Руки играли важную роль. Такова была концепция. На холстах с игроками в карты тоже есть подобные белые пятна, или акценты{822}. Художник сам занимался ручным трудом; как однажды сказал поэт Жак Дюпен, это союз размышляющей руки и моделирующего глаза, – Сезанн же зачастую именно так и подходил к процессу. «Я вступаю в схватку со своим motif», – сказал он однажды Гаске, сидя на вершине холма под высокой сосной и рассматривая пейзаж. Сцепив руки, он продолжил: «Видишь ли, вот что такое motif». По словам Гаске, Сезанн многократно повторял это движение: держал руки врозь с широко расставленными пальцами, затем медленно сводил их, плотно прижимал друг к другу и сцеплял пальцы в замок. Поэт Эдмон Жалу познакомился с Сезанном у Гаске. Художник явился к концу обеда. «Он застал нас за десертом. Он увидел на столе подсвеченную ярким солнечным светом вазу с персиками и абрикосами. Протянул свои морщинистые руки, будто намереваясь схватить фрукты, и сказал: „Смотрите, как нежно солнце обходится с абрикосами, укутывает их, проникает внутрь, подсвечивает их со всех сторон. И как оно при этом скупо по отношению к персикам, греет их лишь с одного бока!“»{823}. Сезанн вкладывал множество смыслов в понятие прикосновения (touch), для него это сильное физическое переживание. В живописи он стремился соединить сознание с материей. Нарисовать означало захватить – пленить – в свои ощущения, как зрительные, так и тактильные. (Воллар рассказывал, что один из его первых коллекционеров был слеп от рождения. Ощупывал ли он картины пальцами, читая их, подобно Брайлю?{824}) Основным критерием оценки работ других художников для Сезанна было движение руки: есть ли в нем то самое? У Делакруа есть, у Дега недостаточно. Этим все сказано.

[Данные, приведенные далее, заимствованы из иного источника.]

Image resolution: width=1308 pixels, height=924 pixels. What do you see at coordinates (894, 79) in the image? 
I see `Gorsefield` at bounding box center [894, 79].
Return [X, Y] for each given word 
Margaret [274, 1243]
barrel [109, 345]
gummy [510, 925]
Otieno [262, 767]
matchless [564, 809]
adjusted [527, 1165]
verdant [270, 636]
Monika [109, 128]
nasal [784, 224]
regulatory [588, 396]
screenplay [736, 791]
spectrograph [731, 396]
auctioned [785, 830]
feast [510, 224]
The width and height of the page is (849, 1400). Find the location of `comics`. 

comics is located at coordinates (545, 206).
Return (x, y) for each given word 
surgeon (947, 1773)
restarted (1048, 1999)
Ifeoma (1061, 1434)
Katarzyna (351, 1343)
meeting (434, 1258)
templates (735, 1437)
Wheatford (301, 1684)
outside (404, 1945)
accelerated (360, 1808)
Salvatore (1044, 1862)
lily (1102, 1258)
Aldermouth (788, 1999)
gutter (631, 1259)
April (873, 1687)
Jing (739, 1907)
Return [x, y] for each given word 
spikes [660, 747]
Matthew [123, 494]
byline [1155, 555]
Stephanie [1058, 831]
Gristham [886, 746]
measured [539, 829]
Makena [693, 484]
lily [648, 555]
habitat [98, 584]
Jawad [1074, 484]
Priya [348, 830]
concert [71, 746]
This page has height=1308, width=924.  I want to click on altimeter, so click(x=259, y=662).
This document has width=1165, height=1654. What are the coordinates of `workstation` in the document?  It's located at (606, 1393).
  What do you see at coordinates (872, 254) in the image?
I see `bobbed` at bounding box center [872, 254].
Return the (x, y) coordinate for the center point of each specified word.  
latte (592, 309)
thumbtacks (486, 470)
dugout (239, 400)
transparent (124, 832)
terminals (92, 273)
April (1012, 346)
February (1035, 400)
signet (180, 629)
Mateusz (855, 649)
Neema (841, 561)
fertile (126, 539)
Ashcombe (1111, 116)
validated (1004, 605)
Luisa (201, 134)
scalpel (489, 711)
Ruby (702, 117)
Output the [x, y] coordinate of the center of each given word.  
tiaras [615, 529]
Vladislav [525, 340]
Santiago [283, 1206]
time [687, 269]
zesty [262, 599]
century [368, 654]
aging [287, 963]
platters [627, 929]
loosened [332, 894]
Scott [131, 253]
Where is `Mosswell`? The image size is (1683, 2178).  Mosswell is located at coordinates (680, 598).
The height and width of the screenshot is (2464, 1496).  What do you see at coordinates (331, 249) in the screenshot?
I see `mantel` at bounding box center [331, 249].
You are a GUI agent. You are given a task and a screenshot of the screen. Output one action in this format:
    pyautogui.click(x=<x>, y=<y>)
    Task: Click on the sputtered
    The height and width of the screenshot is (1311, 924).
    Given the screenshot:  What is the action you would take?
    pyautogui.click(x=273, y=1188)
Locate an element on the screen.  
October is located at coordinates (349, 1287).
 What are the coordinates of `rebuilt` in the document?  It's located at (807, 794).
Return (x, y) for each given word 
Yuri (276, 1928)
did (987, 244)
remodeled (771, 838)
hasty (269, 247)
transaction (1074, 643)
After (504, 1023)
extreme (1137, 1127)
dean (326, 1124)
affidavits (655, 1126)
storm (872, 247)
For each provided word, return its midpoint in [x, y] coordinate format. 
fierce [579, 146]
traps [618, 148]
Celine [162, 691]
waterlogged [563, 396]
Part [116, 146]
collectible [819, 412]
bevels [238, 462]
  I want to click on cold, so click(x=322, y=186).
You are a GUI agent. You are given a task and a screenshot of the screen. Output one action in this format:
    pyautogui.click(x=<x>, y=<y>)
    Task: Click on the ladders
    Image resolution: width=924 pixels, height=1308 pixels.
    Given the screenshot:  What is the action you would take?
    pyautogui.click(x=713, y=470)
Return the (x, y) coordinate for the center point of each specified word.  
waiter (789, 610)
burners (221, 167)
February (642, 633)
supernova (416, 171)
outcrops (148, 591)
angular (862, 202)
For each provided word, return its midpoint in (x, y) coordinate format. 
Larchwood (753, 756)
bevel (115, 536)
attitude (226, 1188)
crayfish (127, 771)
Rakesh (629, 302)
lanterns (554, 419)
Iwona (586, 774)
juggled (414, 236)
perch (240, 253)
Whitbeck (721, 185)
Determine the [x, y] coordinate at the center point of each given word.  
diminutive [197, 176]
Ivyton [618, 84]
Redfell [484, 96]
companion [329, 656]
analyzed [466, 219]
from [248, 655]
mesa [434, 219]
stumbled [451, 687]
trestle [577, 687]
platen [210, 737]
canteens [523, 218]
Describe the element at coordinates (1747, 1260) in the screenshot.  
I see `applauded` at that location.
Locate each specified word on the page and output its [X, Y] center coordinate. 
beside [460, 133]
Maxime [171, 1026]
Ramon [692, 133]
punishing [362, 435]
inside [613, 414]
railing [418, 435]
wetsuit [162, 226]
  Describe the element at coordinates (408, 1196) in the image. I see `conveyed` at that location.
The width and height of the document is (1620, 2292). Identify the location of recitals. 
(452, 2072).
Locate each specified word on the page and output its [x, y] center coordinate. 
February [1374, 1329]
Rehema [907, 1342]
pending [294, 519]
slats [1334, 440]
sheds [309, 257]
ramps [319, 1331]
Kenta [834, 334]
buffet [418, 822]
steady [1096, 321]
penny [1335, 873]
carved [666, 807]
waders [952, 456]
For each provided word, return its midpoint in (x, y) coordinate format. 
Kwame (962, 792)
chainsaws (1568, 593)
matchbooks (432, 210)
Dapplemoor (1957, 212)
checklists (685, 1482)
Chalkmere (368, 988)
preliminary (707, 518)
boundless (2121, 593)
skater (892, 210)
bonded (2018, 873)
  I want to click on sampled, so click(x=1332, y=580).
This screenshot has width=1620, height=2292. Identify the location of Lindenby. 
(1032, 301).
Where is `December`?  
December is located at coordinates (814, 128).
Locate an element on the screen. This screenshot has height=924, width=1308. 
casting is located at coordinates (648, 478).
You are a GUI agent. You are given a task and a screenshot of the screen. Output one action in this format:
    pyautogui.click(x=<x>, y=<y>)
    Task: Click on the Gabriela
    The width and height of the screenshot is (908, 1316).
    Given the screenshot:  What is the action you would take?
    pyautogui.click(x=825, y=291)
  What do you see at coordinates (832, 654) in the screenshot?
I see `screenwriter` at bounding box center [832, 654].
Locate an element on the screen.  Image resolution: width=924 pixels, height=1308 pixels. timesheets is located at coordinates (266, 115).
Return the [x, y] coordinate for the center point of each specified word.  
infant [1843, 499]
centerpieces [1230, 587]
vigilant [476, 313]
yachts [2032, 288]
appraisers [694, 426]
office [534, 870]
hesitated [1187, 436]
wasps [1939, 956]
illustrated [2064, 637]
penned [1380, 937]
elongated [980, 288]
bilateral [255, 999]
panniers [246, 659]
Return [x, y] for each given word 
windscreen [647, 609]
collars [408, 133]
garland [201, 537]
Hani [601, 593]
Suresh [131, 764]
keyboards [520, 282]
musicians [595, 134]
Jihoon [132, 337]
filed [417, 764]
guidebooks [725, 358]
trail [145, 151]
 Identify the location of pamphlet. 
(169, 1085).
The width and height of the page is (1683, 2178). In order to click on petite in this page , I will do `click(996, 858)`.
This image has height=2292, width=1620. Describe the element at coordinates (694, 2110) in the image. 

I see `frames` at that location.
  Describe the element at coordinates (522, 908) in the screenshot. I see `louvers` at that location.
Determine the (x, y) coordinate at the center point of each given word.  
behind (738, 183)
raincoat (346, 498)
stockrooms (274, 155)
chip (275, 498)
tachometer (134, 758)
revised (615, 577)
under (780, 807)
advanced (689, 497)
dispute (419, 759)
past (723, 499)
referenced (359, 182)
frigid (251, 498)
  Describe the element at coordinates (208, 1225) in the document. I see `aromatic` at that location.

Двое наиболее сочувствующих Сезанну исследователей также ощущали, что в его руке было что-то особенное. В заключение своего эллиптического произведения «Мысли о Сезанне» Роберт Вальзер пишет о завораживающей простоте:
Все, что он выделял из окружающего мира, вступало во взаимодействие; если можно говорить о его музыкальности, то эти связи основывались на полноте его восприятия, на адресованной им к каждой вещи просьбе раскрыть свою суть и, самое важное, на его манере помещать в один «сосуд» и крупное, и мелкое. Вещи, за которыми он наблюдал, приобретали красноречие; вещи, которым он придавал форму, будто бы наслаждались этим – и на нас они производят то же впечатление. Можно с уверенностью утверждать, что он максимально эффективно, почти без ограничений, использовал податливость и уступчивость своих рук.
В «Письмах о Сезанне» Рильке в том же ключе рассуждает о руках Сезанна и его творениях. Он продолжает идею о том, что художник – своего рода нищий.
И какой прогресс в бедности со времен Верлена (который и сам уже был анахронизмом), написавшего в «Mon testament»: Je ne donne rien aux pauvres parce que je suis pauvre moi-même [ «Я не подаю беднякам, ведь я и сам бедняк»] – и который почти всем своим творчеством ожесточенно показывал, что ему нечего дать и что у него пустые руки. В последние тридцать лет у Сезанна не было для этого времени. Когда ему было показывать свои руки? Злые взгляды и так видели их, когда он шел в свою мастерскую, и бесцеремонно обнажали всю их бедность; но из его творчества мы только узнаем, какой могучей и подлинной была работа этих рук до самого конца.